第217話 〝剣帝〟の動向

 現在、エリたち――〝剣帝〟の部隊は帝都の近くの町で休憩をしていた。


 馬の消耗も考え、行きよりは速度を抑えて帝都までの道程を進んでいた。


 あと2日で帝都に帰還できるだろう。


 宿でエリとスレイカも体を休ませていると――


「大変です!」


 〝剣帝〟の部隊員の一人が滞在している部屋に入ってきた。


「どうしたのですか?」


 スレイカが何事だと聞く。


 駆け込んできた部隊員は深く息を吐いて落ち着かせる。


 そして、ひと息に報告した。


「ルデアが占拠されたみたいです!」


「「えっ!?」」


 エリとスレイカの声が揃う。


「それは本当なの?」


「はい。帝都からの早馬による情報みたいなので、かなり信憑性が高そうです」


 帝都の早馬は〝帝天十傑〟の部隊が装備している魔道具よりも性能の高い特製の魔道具を装備させている。


 帝都からここまでエリたちが2日かかるような距離でも、帝都専用の特性魔法具を装備させた早馬ならここまで伝達できるだろう。


 そこからの情報なら信憑性は高そうだ。


「ルデアは要衝の地。あそこを占拠されると帝都周辺の町や村の機能がなくなる。
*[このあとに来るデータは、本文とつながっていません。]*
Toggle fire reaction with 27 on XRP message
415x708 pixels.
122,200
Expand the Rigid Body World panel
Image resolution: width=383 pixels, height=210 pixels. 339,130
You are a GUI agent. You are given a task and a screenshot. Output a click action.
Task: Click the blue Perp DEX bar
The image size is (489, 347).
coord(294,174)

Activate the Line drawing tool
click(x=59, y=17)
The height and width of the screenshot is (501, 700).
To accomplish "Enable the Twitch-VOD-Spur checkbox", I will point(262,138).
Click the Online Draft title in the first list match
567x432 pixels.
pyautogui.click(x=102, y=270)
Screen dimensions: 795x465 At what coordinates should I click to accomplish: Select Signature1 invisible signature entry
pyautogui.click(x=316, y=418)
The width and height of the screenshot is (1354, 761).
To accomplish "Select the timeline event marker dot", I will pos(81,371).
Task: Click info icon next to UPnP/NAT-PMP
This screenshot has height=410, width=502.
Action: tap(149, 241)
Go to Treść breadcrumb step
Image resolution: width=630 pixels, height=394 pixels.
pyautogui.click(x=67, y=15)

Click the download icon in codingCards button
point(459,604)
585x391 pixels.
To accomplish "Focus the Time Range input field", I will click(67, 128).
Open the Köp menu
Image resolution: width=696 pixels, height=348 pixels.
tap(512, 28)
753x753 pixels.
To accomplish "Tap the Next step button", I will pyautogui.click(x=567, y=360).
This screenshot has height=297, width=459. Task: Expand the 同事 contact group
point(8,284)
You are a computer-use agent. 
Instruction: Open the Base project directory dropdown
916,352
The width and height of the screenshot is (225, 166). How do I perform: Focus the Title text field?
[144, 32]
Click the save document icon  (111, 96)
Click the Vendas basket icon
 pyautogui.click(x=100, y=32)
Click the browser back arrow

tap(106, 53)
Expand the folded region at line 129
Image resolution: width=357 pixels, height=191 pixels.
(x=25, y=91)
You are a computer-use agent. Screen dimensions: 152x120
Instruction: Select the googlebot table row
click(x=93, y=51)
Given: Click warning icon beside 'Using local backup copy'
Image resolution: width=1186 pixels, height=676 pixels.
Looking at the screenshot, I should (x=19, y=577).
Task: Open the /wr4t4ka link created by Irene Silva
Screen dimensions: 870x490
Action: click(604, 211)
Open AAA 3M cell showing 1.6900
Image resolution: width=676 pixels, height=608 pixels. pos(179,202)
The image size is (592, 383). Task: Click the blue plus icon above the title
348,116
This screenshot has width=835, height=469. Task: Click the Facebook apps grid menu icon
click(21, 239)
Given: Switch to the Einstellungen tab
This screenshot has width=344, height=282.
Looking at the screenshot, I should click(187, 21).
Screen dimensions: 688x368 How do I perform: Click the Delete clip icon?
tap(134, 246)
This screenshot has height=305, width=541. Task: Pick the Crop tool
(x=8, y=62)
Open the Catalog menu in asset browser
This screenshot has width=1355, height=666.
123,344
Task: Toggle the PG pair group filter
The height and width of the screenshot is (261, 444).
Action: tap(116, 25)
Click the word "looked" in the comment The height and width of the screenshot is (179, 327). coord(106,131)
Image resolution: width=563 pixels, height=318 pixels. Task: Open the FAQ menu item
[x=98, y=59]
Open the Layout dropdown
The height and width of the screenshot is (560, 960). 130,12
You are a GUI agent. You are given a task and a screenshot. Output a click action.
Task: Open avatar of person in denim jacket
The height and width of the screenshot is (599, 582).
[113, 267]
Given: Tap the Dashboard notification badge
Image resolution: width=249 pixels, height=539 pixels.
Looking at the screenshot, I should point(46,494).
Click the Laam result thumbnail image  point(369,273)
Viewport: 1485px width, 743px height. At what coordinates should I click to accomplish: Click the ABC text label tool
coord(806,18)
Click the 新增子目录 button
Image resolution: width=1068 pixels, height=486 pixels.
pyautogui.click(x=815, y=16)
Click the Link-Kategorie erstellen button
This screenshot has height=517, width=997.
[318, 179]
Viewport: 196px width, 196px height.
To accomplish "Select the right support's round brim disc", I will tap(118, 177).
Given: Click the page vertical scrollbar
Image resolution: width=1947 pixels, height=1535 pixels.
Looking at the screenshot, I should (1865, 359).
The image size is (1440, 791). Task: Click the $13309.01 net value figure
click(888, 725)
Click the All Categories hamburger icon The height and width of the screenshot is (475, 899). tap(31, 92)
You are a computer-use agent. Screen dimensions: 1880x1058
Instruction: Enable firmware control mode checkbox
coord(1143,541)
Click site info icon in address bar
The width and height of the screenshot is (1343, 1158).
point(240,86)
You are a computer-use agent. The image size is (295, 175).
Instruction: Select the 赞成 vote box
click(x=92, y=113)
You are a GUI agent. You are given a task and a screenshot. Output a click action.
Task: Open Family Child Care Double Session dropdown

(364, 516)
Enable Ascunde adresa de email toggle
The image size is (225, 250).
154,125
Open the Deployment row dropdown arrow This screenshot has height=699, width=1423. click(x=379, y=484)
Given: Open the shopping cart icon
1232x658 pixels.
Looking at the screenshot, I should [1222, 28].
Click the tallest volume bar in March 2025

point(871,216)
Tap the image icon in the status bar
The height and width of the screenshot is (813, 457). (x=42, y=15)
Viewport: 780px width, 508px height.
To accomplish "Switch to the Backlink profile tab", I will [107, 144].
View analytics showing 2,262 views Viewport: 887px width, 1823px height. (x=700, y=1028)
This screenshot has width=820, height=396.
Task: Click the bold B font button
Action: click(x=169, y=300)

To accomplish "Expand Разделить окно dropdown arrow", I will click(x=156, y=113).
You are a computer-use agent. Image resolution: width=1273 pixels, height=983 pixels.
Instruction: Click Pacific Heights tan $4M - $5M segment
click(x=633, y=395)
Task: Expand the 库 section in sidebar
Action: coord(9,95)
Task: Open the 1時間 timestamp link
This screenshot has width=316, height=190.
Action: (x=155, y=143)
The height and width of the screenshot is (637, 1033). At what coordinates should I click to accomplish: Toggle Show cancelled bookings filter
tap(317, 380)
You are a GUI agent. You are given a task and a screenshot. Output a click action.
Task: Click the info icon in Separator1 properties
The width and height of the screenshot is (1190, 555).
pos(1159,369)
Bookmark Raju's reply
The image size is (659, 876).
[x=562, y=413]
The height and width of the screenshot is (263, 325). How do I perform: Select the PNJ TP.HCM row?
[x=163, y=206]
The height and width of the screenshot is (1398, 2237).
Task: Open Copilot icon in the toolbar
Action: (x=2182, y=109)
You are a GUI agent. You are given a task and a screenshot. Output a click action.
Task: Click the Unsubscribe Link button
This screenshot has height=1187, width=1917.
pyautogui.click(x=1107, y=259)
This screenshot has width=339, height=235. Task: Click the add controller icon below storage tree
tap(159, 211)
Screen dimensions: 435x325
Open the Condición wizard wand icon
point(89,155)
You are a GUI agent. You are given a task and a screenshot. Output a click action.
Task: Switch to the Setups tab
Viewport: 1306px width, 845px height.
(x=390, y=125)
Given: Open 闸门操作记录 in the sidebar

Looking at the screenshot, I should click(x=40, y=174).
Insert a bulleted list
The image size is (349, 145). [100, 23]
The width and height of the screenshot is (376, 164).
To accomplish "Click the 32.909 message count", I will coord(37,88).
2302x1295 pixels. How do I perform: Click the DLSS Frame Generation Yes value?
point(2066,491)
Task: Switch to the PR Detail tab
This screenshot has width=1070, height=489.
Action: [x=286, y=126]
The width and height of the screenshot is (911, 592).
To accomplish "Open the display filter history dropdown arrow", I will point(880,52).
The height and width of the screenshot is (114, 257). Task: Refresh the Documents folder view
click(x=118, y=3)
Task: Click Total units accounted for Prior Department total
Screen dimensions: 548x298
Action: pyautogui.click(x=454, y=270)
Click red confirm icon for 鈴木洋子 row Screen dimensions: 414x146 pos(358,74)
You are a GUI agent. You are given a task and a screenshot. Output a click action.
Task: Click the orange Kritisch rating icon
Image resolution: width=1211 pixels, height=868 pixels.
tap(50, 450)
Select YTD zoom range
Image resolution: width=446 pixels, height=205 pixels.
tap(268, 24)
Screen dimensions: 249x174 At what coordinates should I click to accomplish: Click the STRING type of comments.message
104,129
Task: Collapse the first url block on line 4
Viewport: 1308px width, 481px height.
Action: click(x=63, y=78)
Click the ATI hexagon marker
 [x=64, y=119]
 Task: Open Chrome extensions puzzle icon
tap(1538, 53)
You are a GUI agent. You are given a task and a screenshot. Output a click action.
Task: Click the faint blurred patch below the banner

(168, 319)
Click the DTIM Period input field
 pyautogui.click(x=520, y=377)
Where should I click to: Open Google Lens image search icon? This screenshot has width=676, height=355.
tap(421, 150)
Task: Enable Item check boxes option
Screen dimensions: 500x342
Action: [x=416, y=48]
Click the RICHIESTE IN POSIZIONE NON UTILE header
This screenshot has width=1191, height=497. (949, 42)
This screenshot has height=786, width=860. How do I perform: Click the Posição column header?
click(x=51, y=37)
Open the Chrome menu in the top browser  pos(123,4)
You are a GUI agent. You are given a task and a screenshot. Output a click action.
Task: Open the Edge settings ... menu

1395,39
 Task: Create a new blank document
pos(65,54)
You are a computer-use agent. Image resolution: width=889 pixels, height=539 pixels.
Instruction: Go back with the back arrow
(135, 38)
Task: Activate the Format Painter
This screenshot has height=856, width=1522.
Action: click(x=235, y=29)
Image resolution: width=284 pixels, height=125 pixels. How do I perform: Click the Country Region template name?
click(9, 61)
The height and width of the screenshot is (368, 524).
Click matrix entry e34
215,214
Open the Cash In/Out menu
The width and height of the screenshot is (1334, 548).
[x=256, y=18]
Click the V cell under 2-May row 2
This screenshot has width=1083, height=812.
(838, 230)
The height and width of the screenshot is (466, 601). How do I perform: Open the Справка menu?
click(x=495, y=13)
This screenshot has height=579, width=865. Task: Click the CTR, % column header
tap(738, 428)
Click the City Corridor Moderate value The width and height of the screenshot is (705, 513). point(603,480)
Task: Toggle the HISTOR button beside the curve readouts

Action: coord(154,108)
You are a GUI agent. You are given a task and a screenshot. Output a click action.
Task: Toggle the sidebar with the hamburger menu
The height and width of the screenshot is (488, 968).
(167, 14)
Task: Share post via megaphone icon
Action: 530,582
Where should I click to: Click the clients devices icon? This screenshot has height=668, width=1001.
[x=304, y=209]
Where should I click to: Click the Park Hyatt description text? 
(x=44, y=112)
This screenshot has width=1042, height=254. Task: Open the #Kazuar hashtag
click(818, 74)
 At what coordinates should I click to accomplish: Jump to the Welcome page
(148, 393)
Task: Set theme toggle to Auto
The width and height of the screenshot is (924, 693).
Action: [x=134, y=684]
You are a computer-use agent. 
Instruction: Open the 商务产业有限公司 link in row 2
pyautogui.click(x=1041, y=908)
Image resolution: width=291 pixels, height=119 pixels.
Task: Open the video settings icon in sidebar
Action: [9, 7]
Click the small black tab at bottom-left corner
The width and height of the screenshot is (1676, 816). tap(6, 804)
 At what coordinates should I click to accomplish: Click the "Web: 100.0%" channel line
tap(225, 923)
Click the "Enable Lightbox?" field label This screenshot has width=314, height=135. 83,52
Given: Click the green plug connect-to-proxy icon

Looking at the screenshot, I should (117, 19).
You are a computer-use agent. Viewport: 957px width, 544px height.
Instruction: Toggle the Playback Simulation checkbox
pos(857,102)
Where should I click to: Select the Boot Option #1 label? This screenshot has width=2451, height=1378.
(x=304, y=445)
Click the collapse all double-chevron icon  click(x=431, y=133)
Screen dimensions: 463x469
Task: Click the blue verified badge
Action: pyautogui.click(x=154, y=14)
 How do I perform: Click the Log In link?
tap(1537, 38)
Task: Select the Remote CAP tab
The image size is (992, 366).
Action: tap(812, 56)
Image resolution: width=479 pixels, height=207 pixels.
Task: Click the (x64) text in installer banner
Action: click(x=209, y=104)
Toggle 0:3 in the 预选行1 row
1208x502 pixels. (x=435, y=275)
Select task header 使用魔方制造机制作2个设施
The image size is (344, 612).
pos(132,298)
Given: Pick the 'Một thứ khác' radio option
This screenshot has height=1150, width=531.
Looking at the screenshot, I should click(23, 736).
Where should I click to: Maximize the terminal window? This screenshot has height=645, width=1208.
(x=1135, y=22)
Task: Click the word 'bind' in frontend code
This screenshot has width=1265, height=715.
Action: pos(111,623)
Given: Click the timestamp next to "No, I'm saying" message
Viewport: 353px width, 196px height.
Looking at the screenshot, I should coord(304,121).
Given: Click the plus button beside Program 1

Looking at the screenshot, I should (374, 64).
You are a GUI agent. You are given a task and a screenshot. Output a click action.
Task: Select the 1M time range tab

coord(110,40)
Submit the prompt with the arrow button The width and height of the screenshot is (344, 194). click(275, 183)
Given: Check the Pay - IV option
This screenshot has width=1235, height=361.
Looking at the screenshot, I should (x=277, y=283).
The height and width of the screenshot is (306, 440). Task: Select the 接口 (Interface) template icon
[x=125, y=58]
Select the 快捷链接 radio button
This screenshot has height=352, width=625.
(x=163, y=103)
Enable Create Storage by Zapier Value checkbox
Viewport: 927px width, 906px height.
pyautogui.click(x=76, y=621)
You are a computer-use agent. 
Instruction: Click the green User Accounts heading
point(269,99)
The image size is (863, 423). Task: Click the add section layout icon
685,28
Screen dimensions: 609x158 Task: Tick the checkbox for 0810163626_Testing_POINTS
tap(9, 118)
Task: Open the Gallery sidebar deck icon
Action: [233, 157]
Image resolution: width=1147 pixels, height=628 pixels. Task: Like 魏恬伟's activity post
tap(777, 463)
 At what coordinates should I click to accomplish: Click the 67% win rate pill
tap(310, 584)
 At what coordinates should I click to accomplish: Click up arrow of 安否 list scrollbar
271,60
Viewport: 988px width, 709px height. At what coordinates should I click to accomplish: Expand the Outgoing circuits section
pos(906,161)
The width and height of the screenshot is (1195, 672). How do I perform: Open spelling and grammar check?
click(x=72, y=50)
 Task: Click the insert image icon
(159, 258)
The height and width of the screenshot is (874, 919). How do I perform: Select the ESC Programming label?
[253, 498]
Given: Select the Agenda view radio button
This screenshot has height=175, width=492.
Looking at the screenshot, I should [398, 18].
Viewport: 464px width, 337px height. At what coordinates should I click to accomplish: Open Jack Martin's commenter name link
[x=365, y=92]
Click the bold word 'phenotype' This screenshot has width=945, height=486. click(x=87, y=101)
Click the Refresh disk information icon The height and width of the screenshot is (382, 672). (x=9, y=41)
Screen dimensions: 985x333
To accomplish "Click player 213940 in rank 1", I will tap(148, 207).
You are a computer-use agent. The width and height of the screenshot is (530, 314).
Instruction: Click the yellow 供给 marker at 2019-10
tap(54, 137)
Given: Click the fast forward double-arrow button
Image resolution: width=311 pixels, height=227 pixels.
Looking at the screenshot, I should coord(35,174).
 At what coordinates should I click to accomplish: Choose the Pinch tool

帝都は大騒ぎになっていそうね」


 エリも中央貴族たちと同じ思考に行き着く。


「帝都の今後の動きなどの情報はないのですか?」


 スレイカが報告してきた部下に聞く。


「中央貴族たちが兵の招集を行っているみたいです。明日にはルデアに兵を向けるようです」


 ルデアが占拠された状態だと、物流が滞って物価の高騰で民衆が貧しくなるのは目に見えている。


 即座に対応しないと帝都周辺で商いをしている商人たちも減るだろう。


 すぐにでも奪還したいと中央貴族が考えるのはエリでもわかった。


(それでも、数日は準備にかかると思うけど……)


「対応が早いわね」


「〝斧帝〟がルデア奪還に参戦するみたいです」


「〝斧帝〟がッ!?」


 スレイカが驚きを露わにした。


 エリも驚いていたが、それよりも中央貴族が何を考えているのか疑問の方が大きかった。


 〝斧帝〟アレーグ・ヴァルムは〝帝天十傑〟の中でも戦闘狂である。


 殺すこと。


 壊すこと。


 これらにしか興味のないような男だ。


 そんな男を重要拠点の奪還に選抜した。


 奪還するはずのルデアを破壊しかねないのに。


「たしか、帝都にはフェリロスがいたはずだけど……」


 ルデアを占拠している反乱軍だけを穏便に制圧するなら〝弓帝〟であるフェリロスの方が適任のはず。


(中央貴族の連中は扱いやすいほうを選んだのでしょうね)


「すでに部隊が準備しているのでしたら、安心でしょうか?」


「どうでしょうね。暴走しなければいいけど」


 〝斧帝〟が暴走して占領するはずだった町をめちゃくちゃにして使い物にならなくしたことは有名な話だ。


 中央貴族もその事は知っているはずなのだが、〝弓帝〟よりかは扱いやすいという判断なのだろう。


 そうなると、暴走したときに止める人間がいないということになる。


「私たちもルデアに向かったほうがいいかもしれないわね」


「ここからですと、帝都から出発する部隊がルデアに到着するまでに間に合わないかと思いますが……」


 ここから帝都までは2日。


 ここからルデアまでなら1日半ぐらい。


 帝都の部隊は明日に出発し、大人数での行軍でも1日で到着するだろう。


 これでは、1日半かかる〝剣帝〟の部隊は半日遅れで到着することになる。


「そうね。だから、私が先行して行けばいい」


 〝帝天十傑〟の馬にだけは帝都が保有する早馬と同等の魔道具を装備している。


 これは有事の際にすぐ戦場へ向かえるためだ。


「またですか……」


「でも、他にこれ以上の良案がある?」


「…………」


 スレイカもこれがベストであることを理解している。


 こうなると、エリはどれだけ言っても意見を変えないことも知っている。


 スレイカはため息を吐いた。


「仕方ありませんね。ですが、くれぐれも無茶はしないでくださいね」


 下手すると〝斧帝〟と一戦交えるかもしれないことを懸念しているのだろう。


「大丈夫よ。無茶はしないから」


 エリはそう言うと、報告してきた兵士に視線を向ける。


「全員に通達。私は今日、ここを発つ。皆は明日にルデアに向かえるように準備を進めるように」


「了解しました」


 スレイカと情報を報告しにきた部下は頷き、部隊員に伝達するために部屋を出ていった。


 この後、〝剣帝〟のエリ・ルブランシュは単独で先行してルデアに向かった。